__Exercise__. Every line of the listing should be transcribed exactly, with nothing left out.

__Supplied material__.
· · ·
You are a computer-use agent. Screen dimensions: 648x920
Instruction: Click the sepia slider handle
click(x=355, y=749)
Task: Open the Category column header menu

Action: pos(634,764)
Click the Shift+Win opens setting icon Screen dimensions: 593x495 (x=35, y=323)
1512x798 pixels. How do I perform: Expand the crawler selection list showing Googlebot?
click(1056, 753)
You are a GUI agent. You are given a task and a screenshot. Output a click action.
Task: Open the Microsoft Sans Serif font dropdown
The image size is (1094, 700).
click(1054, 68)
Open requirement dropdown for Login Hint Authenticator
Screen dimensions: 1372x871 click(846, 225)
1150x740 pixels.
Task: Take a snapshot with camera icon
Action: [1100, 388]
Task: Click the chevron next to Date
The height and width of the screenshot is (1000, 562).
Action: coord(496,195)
· · ·
__Answer to the problem__.
You are a computer-use agent. Screen dimensions: 648x920
Instruction: Click the sepia slider handle
click(x=355, y=749)
Task: Open the Category column header menu

Action: pos(634,764)
Click the Shift+Win opens setting icon Screen dimensions: 593x495 (x=35, y=323)
1512x798 pixels. How do I perform: Expand the crawler selection list showing Googlebot?
click(1056, 753)
You are a GUI agent. You are given a task and a screenshot. Output a click action.
Task: Open the Microsoft Sans Serif font dropdown
The image size is (1094, 700).
click(1054, 68)
Open requirement dropdown for Login Hint Authenticator
Screen dimensions: 1372x871 click(846, 225)
1150x740 pixels.
Task: Take a snapshot with camera icon
Action: [1100, 388]
Task: Click the chevron next to Date
The height and width of the screenshot is (1000, 562).
Action: coord(496,195)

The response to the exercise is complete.